— What needs to be done —
Repeat the records below exactly, line for line.

Segment Start: The input

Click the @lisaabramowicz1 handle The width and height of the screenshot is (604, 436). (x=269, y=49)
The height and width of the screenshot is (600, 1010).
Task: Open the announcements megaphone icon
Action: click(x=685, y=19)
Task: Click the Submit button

Segment End: The input

— Exercise solution —
Click the @lisaabramowicz1 handle The width and height of the screenshot is (604, 436). (x=269, y=49)
The height and width of the screenshot is (600, 1010).
Task: Open the announcements megaphone icon
Action: click(x=685, y=19)
Task: Click the Submit button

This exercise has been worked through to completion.